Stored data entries
********************
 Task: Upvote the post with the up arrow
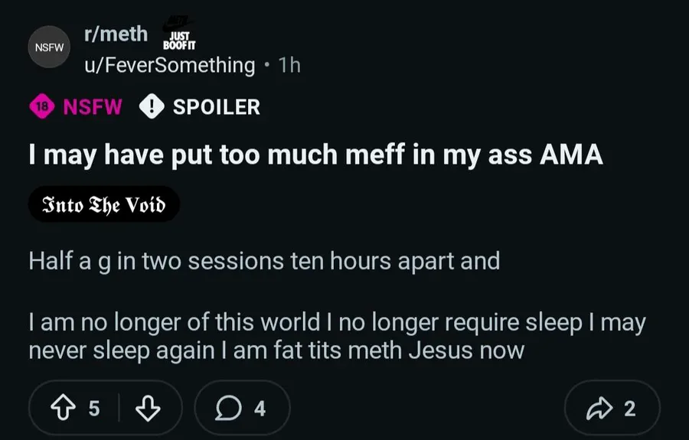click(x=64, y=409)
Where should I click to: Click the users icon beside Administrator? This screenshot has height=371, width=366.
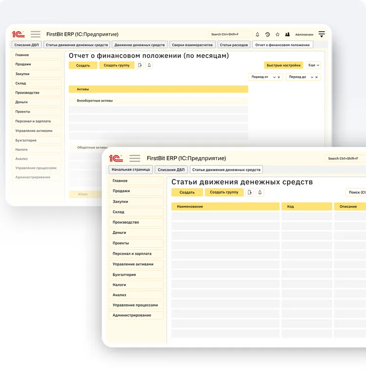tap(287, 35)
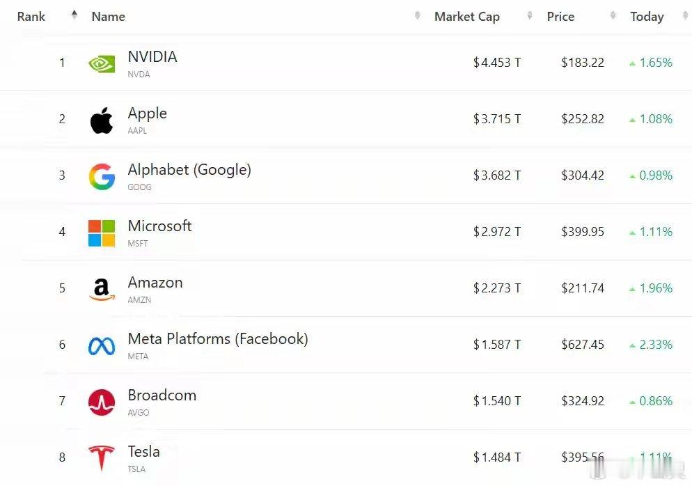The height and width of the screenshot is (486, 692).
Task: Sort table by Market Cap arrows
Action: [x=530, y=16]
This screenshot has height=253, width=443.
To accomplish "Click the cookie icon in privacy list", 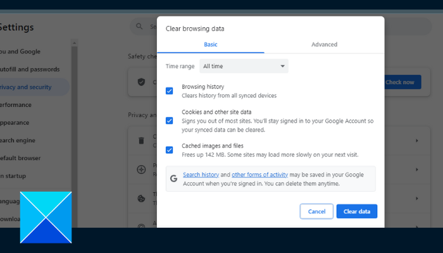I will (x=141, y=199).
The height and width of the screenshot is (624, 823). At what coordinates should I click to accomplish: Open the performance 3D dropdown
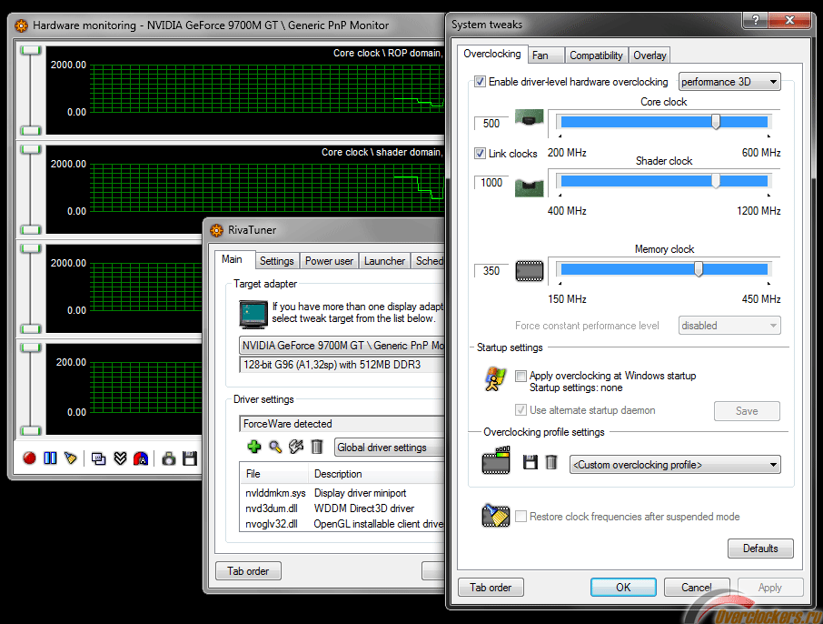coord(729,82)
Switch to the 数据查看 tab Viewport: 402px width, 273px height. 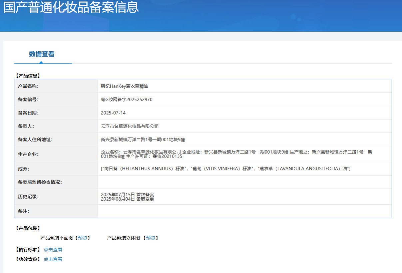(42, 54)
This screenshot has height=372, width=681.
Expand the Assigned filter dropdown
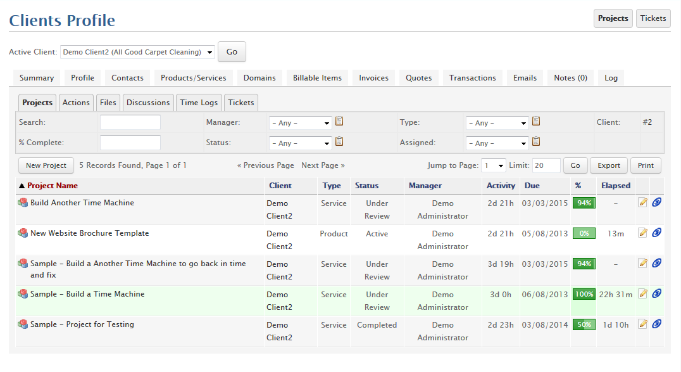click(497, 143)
********************
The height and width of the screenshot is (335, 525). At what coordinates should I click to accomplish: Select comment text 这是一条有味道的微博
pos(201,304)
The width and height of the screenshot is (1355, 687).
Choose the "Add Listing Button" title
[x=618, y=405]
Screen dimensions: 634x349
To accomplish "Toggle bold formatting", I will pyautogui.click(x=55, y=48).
********************
-- PROBLEM REQUIREMENTS --
Retype only the lines above from the one with "Task: Upvote the post with the up arrow" through the one with "This screenshot has height=253, width=443.", exactly and with both ends. Images stay out.

-- YOUR RESPONSE --
 Task: Upvote the post with the up arrow
click(x=64, y=409)
Where should I click to: Click the users icon beside Administrator? This screenshot has height=371, width=366.
tap(287, 35)
The height and width of the screenshot is (486, 692).
Task: Sort table by Market Cap arrows
Action: [x=530, y=16]
This screenshot has height=253, width=443.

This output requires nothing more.